--- YOUR GOAL ---
Copy out the stretch of the listing from its start through the line containing "point(1137,340)", requests included, and shift every coordinate in the answers by -71. Leave the pictures out.

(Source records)

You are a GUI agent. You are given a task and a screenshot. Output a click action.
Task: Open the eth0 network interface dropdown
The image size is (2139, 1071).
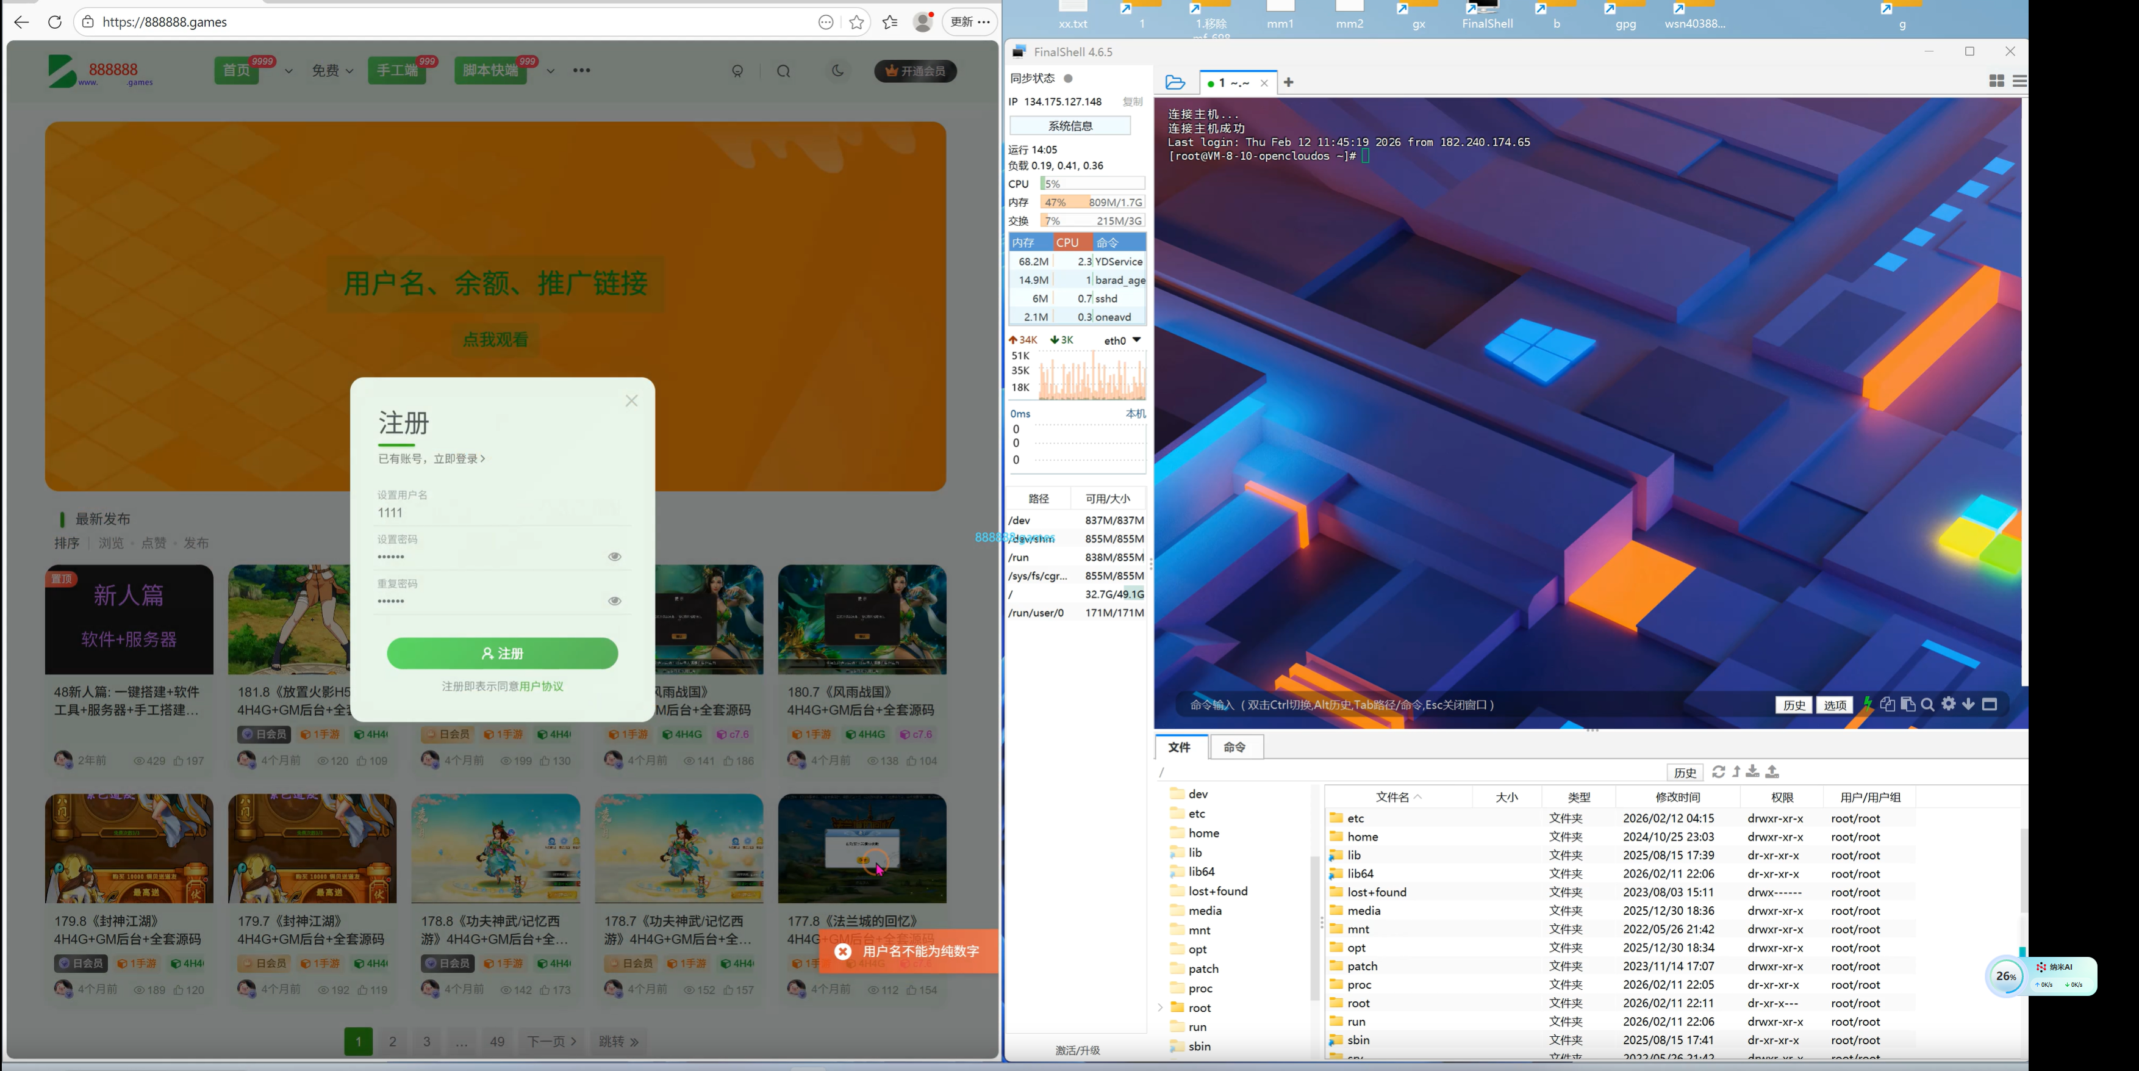point(1137,340)
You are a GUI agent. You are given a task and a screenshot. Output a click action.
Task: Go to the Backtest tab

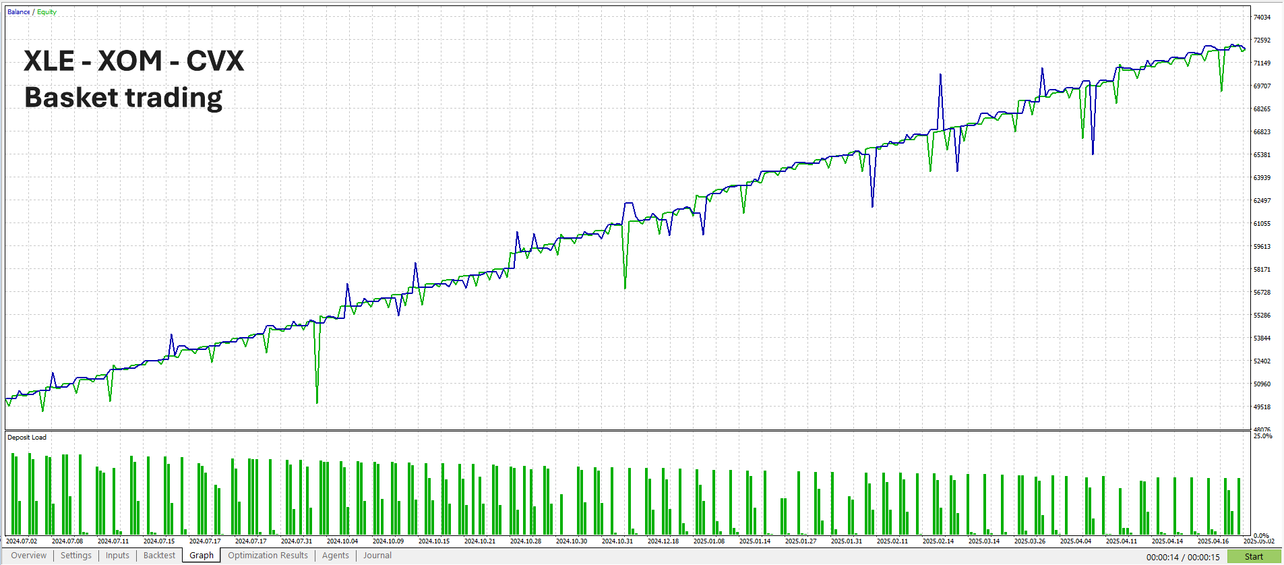(159, 556)
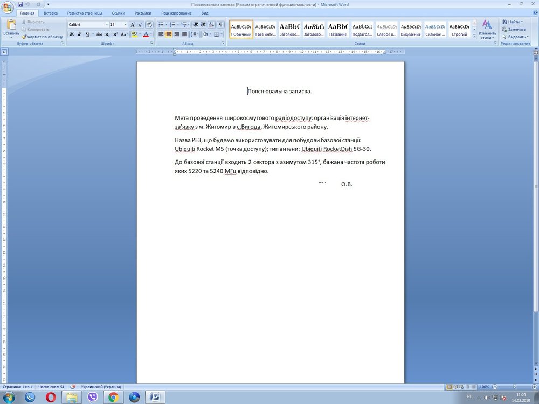Toggle show paragraph marks (¶)
The width and height of the screenshot is (539, 404).
[x=220, y=25]
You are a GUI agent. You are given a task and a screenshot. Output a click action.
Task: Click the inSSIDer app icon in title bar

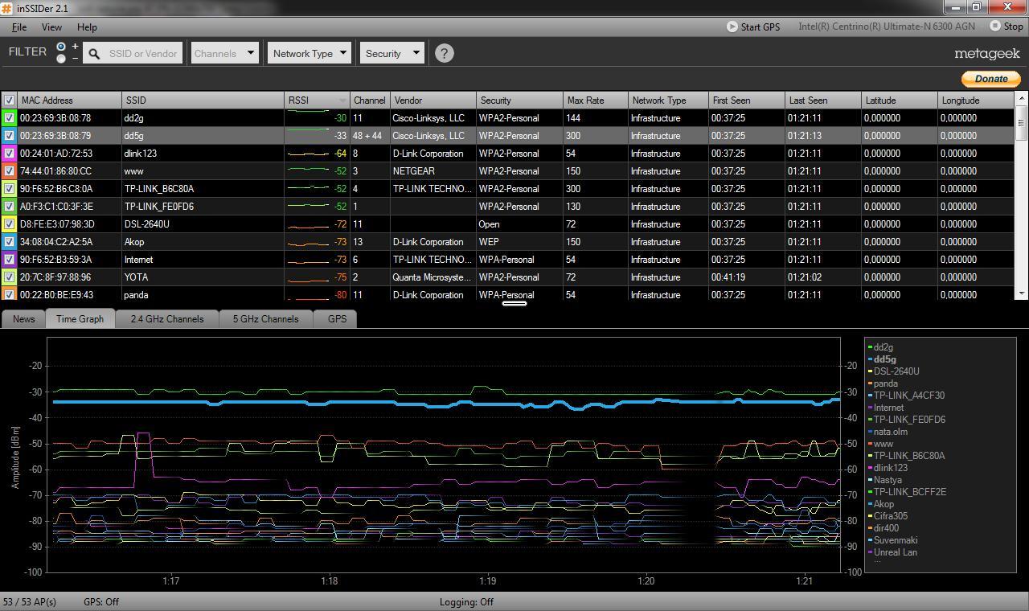click(x=6, y=8)
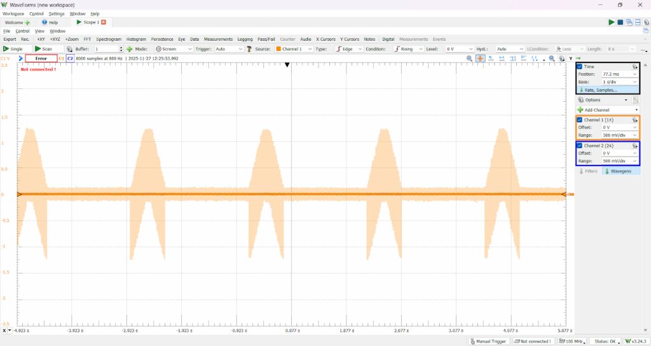Image resolution: width=651 pixels, height=346 pixels.
Task: Disable Channel 2 checkbox
Action: [x=580, y=146]
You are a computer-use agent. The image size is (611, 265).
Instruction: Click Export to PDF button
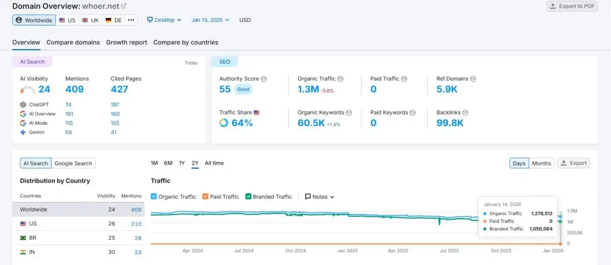(x=572, y=6)
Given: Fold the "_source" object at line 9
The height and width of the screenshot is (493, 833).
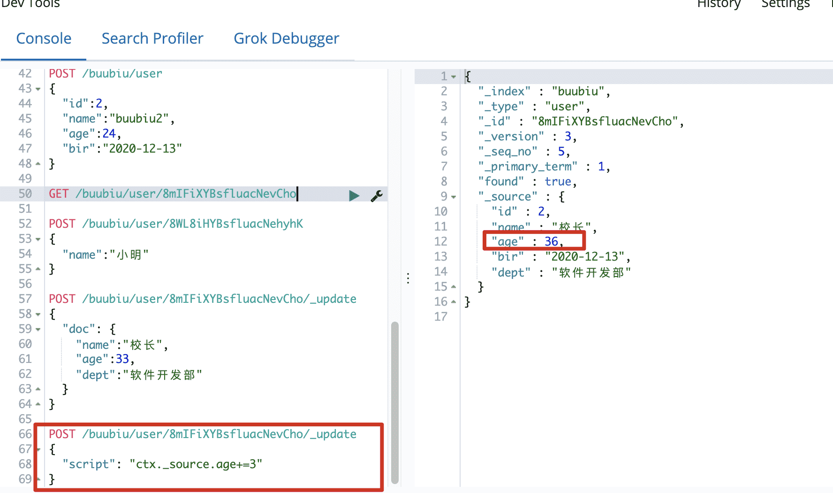Looking at the screenshot, I should (454, 197).
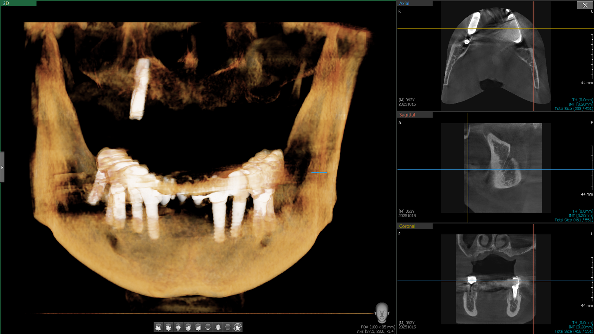Click the rotating head auto-spin icon

point(238,327)
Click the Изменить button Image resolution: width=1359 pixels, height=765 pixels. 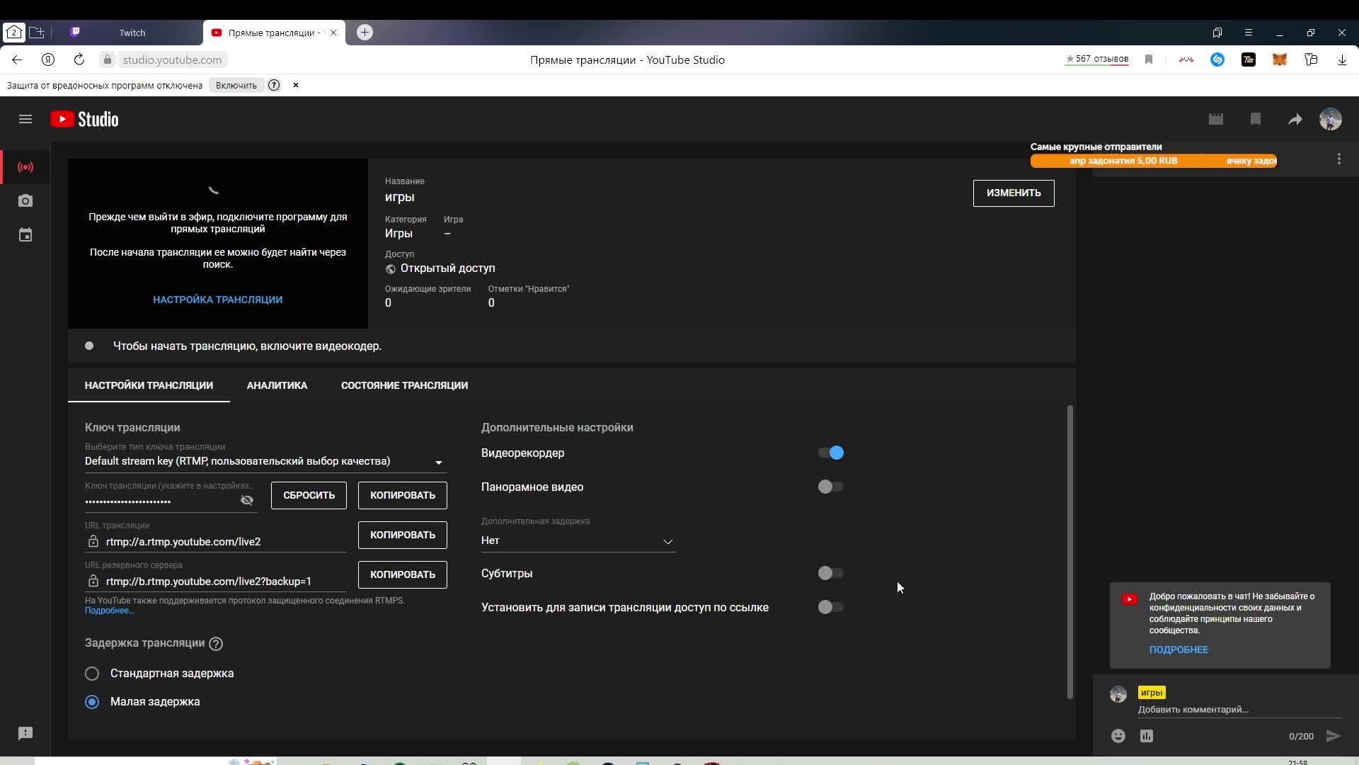coord(1013,193)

--- ANSWER TO THIS PROBLEM ---
You are a GUI agent. You are given a task and a screenshot. Output a click action.
Task: Open the eth0 network interface dropdown
The image size is (2139, 1071).
point(1066,269)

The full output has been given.